### Task to complete
Looking through the entries, count each line where the string "computer" occurs, and write only the total.

-------- Excerpted records

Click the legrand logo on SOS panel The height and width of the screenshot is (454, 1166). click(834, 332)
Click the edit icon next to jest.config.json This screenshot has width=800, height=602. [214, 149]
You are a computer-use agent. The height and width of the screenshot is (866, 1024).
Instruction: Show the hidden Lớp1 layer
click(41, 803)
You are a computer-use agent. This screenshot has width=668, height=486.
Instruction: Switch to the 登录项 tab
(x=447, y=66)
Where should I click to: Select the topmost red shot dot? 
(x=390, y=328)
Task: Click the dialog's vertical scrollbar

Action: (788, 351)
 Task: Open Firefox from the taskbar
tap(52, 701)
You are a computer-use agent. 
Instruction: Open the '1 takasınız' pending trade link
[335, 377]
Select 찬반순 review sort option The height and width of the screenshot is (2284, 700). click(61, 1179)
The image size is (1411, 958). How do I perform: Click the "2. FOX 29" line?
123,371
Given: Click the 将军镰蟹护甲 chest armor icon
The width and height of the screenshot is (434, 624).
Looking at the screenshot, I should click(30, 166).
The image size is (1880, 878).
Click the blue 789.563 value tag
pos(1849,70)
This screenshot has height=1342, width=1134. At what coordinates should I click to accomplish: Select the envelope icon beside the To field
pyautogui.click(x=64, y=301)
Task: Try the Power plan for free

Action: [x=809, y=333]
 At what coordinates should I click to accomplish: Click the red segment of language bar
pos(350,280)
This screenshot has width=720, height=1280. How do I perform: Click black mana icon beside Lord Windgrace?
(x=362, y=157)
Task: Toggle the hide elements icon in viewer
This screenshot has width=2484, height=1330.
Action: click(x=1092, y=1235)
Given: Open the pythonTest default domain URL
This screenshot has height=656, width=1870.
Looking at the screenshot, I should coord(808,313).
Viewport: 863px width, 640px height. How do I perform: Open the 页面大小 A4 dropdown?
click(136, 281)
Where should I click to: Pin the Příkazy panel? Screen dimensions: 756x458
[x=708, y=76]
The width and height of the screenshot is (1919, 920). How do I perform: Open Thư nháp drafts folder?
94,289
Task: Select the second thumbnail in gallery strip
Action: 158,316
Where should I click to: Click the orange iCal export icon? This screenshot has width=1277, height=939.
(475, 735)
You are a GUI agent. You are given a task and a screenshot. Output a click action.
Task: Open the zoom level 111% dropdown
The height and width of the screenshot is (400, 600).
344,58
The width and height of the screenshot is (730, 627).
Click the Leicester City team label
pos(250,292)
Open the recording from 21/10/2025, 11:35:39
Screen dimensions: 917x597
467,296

----------------

### Finished task
3